第四章 15 さようならデス
「……ジゲン。ニメを、どうかよろしくお願いするデス」
サディは『メニュー画面』を出現させて、それを右手で操作する。
「……待って!」
サディの左手に、鋭い刃の短刀が現れる。
「サディ!」「……だめ」
僕とニメの言葉も聞かず、サディはその短刀を首筋に当てる。
「サディ!!」「だめッ!」
――そして。
「さようならデス」
――サディは勢いよく首を斬り、そして続くようにそのまま短刀を心臓に突き刺した。
サディの首と心臓から、黒いモヤが溢れ出す。
サディが、その場に崩れ落ちる。
「……あ……ぁ」「……やだ……や、だぁ……」
そのままピクリとも、サディは動かなくなり。
そしてサディの体は、粒子となって空気中に消え始める。
「……ぁあ……」「……ぃ……ぃゃぁ……」
サディの体が、サディという存在が、この世界から消えていく。
僕たちの手の届かないところへ、消えていく。
もうその笑顔も、その仕草も、その行動も、その言葉も、感じることはできず。
彼女の全てが、僕たちの前から消えてなくなっていく。
消えて。なくなって。
溶けて。いなくなって。
――僕とニメの前から、サディという存在は、完全に消えてなくなった。
死んだじゃない。肉体的に、死んだんじゃない。
存在から、キャラクターという存在から、何もかも全てが消えていったんだ。
それは肉体的な死よりも、比べものにならないほど悲惨で。
残酷で、無慈悲で、残忍で、無情で。
けれど、誰もそれを知ることはなく。
そうして『消えていく』キャラクターは。
現実の人間の死と同じくらい、痛くて暗いことだと、僕は強く強く――感じた。
「…………な、んで……」
ニメが呆然と呟き、その場にへたり込んでしまう。
僕はそのニメを、女の子の状態のまま後ろから優しく抱きしめた。
「……何で……、……何でよぉ……。どうして……急に、……こんな……こんなことに、なるのよぉ……。……何でぇ……、……どうしてぇ……!」
ニメが涙声で、そのやるせない気持ちを口にする。
僕は何も声を掛けることができず、ただそっとニメを抱きしめることしかできなかった。
「……ああぁぁ……! ……ああぁぁぁ……。………………」
もはや言葉もなくなり、ニメはただただ今の状況に呆然とするしかなかった。
……いつまで、そうしていただろう。
長いこと、ニメを抱きしめていたような、そんな気がする。
「…………はぁ――――――っ」
ニメが長く長く、全てを吐き出すかのように、大きく息を吐いた。
「……ごめん、ジゲン。あたしはもう、大丈夫」
それから立ち直ったかのように、ニメははっきりと僕にそう告げた。
「抱きしめてくれて、ありがと」
「……もう、いいの?」
「ええ」
そう言われ、僕はゆっくりとニメから腕と体を離す。僕の腕から解放されたニメは、そのままくるりと僕の方を向いた。ニメと目が合う。

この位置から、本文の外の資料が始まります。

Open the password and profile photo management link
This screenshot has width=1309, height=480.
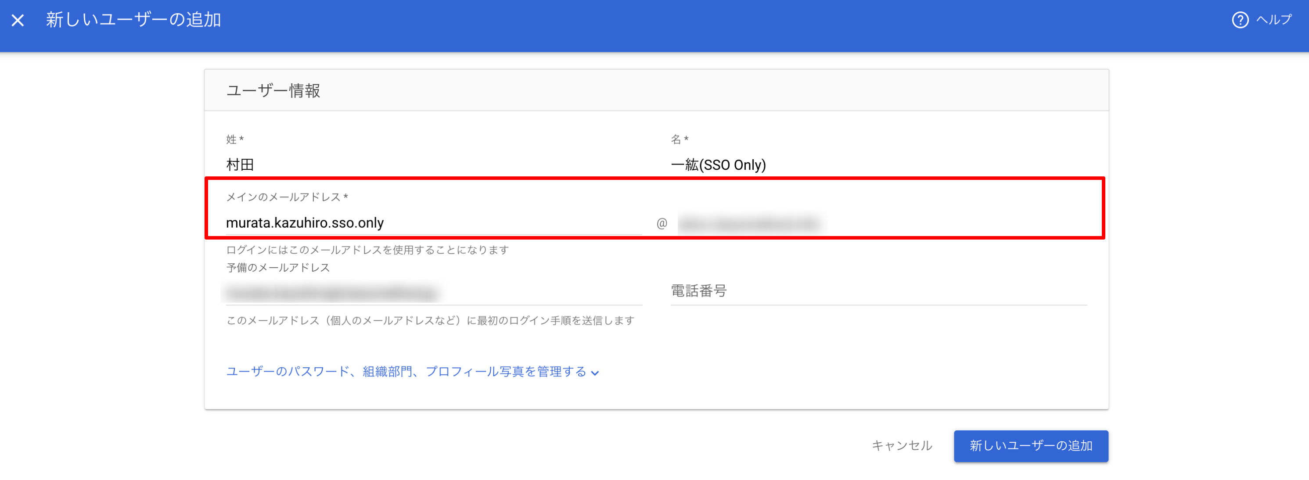(x=412, y=371)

「ジゲン。やっぱり課長は、何か知っていると思うのよ」
そして、芯の入っているいつもの顔と声で、ニメはそんなことを言ってきた。
「どうして?」
「流れが、完璧すぎるのよ」
「流れ?」
「そう。リュウがいなくなって、ハナが仲間になって、ハナが悪鬼になって、そしてサディも悪鬼になった。その一連の流れが、完璧すぎるのよ。まるで、仕組まれたみたいに」
「……うん」
「こんなの、最初から仕組まれてないと起きるわけないわよ。もしこれが本当に偶然だとしたら、宝くじの一等が当たるレベルよ」
「確かに、そうだけど」
「これだけ人……キャラクターがいるのに、悪鬼になるのはあたしたちの周りの人だけ。これが何も仕組まれてないと思う? 思える?」
「でも、それだけだと理由としてはまだ弱いような……」
ニメの推測はまさにその通りだけど、もう一歩何かが足りない。まだ疑う理由としては、弱い気がする。あともう一歩何かがあれば……。